The Prague Hereditary Hypercholesterolemic (PHHC) rat is a model of hypercholesterolemia. In previous experiments, it was found to be completely resistant to the development of atherosclerosis.
It was assumed that the reverse transport of cholesterol (RCT) might be the reason for this resistance. In this study, RCT was measured in vivo by cholesterol efflux from macrophages to plasma, using previously established methods for RCT in mice (Rader 2003), optimized for measurements in rats.
Primary cell culture of macrophages was labeled with (14)C-cholesterol and then injected intraperitoneally into rats. Plasma and feces were collected at 24 and 48 h.
The plasma (14)C-cholesterol levels at both 24 and 48 h were significantly higher in male PHHC rats compared to control Wistar rats. The PHHC rats excreted less (14)C-cholesterol in feces in 24 and 48 h compared to Wistar rats.

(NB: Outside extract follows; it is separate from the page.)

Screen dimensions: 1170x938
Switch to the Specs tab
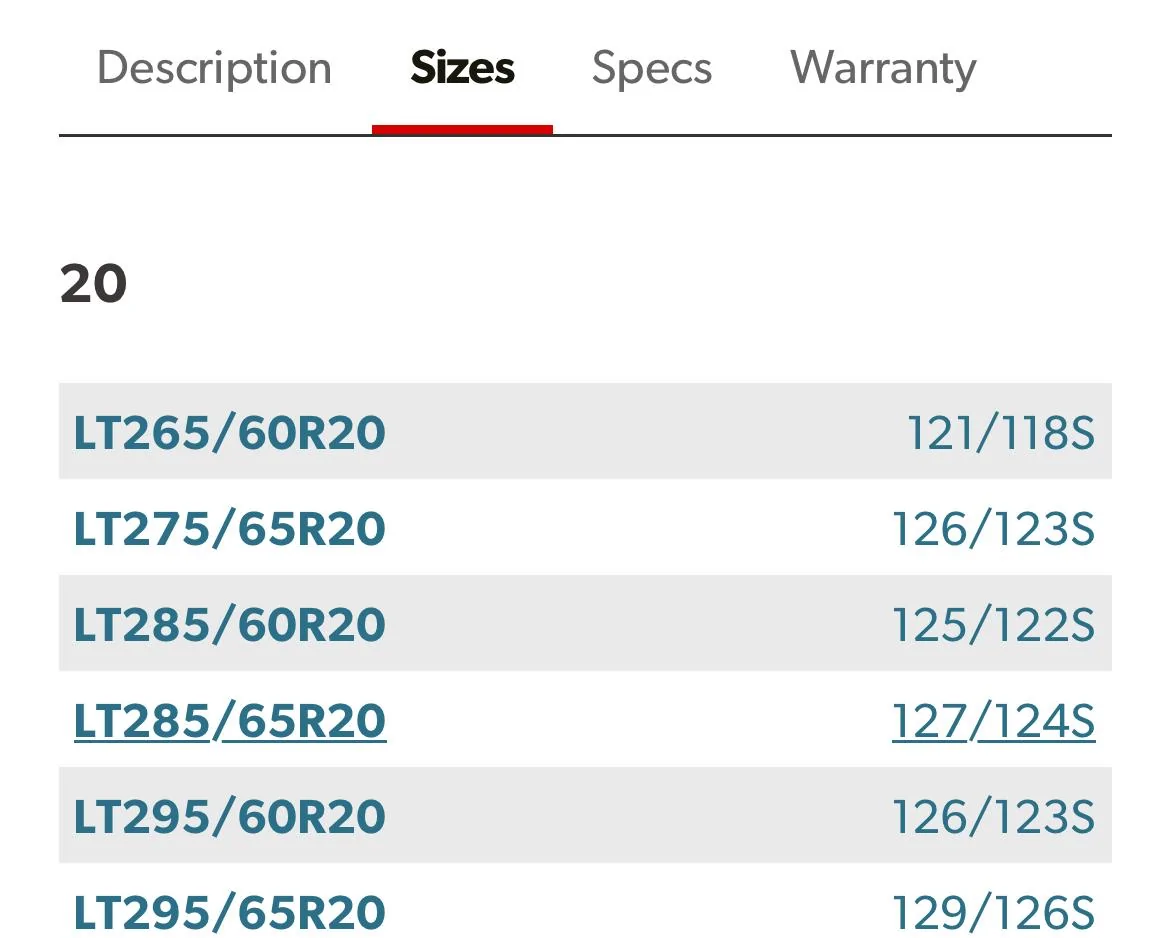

The largest pool of (14)C-cholesterol was found in the adipose tissue of PHHC rats and in contrast lower levels of (14)C-cholesterol were measured in the liver and muscle tissues of PHHC rats compared with Wistar rats. Increasing release of (14)C-cholesterol efflux from macrophages demonstrates accelerated RTC and leads to prevention of atherogenesis in PHHC rats.